Dateline: Minnesota— A drug store in Marshall was robbed at gunpoint last Thursday, but it didn’t take long for the law to catch up with the armed addict. Police said a man entered the Thrifty White Pharmacy just before 12:30 p.m., brandished a shotgun and demanded the painkiller OxyContin. According to witnesses, he fled in a gold or tan car. Just before 1:30 p.m., police received a call about a man having an apparent drug overdose in a car that just happened to match the description of the one used in the robbery. Police said officers found evidence that led them to conclude he was the robber, including clothes found in the backseat and a gun. The 23-year-old suspect was taken to a nearby hospital to be treated for the apparent overdose and remains in custody.

Dateline: South Carolina— Two naked people died last week after they apparently fell off the roof of a four-story building across the street from Columbia’s Finlay Park. Shortly after 5 a.m. Wednesday morning, a taxi driver found a man and a woman in their early 20s, both naked, lying in the street in front of the building in the 900 block of Laurel Street. The victims were alive when rescue workers arrived at the scene, said police spokesperson Sgt. Florence McCants. Both were taken to Palmetto Richland hospital, where they were pronounced dead a short time later. “It appears as if the two individuals were on the roof and could have accidentally fallen off the roof onto the street,” McCants said. Police found no evidence of foul play, but did locate the couples’ clothes on the roof of the building at 900 Laurel Street. McCants said police “can only speculate” at this point what they might have been doing on the roof.
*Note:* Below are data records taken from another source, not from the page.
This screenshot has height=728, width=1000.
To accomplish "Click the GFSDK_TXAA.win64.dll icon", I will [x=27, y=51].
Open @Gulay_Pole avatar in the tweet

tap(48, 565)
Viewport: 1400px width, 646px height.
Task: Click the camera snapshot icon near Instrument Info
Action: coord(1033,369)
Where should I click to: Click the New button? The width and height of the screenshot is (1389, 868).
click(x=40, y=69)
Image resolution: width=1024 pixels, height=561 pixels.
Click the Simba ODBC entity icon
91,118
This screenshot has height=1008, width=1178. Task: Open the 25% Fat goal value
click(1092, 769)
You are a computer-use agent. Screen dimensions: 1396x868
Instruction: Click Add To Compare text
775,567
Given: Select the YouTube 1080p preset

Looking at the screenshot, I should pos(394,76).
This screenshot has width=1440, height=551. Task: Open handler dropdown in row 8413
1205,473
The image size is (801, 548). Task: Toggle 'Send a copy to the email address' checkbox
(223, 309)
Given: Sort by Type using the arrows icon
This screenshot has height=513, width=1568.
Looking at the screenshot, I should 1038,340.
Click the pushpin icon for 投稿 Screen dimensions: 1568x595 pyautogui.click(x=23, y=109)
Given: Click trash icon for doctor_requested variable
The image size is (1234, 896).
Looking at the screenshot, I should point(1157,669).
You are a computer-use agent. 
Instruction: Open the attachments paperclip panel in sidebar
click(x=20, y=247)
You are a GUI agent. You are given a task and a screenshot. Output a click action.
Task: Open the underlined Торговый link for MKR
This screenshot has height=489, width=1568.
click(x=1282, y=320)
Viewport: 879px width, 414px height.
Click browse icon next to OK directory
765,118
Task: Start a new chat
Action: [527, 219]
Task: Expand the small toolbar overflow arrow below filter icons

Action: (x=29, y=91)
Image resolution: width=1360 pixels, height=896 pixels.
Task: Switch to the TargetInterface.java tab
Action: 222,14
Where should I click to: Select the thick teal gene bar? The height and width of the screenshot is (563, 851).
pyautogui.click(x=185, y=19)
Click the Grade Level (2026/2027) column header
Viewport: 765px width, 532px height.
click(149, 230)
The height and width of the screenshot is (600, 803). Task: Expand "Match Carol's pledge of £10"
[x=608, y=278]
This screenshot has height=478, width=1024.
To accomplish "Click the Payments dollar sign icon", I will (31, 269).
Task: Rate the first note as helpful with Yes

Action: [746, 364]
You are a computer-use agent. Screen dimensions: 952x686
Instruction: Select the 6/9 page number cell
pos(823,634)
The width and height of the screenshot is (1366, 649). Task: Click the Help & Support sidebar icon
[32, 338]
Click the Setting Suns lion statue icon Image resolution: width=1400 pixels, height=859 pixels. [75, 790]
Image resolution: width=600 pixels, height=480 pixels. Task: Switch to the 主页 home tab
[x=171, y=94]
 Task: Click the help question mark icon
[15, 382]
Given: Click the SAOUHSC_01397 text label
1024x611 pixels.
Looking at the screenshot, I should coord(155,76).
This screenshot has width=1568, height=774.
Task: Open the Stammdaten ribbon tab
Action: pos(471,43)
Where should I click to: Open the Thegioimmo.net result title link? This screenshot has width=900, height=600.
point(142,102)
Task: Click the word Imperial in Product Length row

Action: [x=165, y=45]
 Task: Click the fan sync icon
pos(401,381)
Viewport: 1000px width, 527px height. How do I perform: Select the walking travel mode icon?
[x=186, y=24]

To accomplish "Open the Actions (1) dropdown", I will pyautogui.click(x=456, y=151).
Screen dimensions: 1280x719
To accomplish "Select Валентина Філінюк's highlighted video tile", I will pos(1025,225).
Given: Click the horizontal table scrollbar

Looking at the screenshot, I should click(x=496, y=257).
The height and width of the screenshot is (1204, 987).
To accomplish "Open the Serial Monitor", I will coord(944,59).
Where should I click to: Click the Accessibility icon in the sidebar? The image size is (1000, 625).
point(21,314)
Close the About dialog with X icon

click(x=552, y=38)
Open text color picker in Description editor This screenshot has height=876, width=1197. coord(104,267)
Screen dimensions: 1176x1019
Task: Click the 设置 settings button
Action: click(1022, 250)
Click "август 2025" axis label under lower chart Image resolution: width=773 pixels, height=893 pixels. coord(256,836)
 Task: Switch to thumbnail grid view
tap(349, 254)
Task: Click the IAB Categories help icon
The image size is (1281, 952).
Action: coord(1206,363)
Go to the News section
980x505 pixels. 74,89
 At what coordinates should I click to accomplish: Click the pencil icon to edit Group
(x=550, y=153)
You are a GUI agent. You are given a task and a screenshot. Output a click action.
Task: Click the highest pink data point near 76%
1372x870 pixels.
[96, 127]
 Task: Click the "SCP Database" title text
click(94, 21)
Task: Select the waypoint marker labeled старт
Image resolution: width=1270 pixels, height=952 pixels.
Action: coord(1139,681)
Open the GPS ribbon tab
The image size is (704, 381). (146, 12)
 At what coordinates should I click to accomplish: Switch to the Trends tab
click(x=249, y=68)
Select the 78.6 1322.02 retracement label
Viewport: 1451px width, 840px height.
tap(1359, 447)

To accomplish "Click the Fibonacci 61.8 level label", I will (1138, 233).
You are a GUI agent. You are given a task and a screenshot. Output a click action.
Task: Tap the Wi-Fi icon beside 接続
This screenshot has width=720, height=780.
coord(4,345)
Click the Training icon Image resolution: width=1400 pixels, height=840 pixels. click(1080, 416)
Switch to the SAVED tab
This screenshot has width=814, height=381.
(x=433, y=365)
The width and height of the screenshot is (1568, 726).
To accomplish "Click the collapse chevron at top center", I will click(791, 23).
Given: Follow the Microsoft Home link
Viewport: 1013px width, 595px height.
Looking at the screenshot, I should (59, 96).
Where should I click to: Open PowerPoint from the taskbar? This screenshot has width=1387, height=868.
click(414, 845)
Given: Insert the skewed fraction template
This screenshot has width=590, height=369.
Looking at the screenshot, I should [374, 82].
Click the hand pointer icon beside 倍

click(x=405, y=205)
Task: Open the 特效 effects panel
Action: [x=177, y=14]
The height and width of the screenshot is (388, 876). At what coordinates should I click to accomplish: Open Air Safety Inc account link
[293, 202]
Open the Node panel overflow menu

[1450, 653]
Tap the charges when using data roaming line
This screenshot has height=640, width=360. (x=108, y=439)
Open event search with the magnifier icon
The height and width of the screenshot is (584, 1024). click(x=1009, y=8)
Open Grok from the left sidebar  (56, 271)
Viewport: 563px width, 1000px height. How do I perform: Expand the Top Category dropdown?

Dateline: California— The founder of an antiviolence group called No Guns pleaded not guilty last Thursday to federal weapons charges. Hector “Big Weasel” Marroquin is accused of selling three assault rifles, a machine gun, two pistols and two silencers to undercover federal agents last fall. Marroquin, 50, is a onetime member of the 18 th Street Gang. He became an anti-gang activist and founded No Guns in 1996. His group has received more than $1.5 million from the city of Los Angeles as a subcontractor on anti-gang efforts. Marroquin is charged with three counts of manufacture, distribution and transport for sale of an unlawful assault weapon, along with one count each of machine gun conversion and possession of a silencer. He could face up to 50 years in prison if convicted.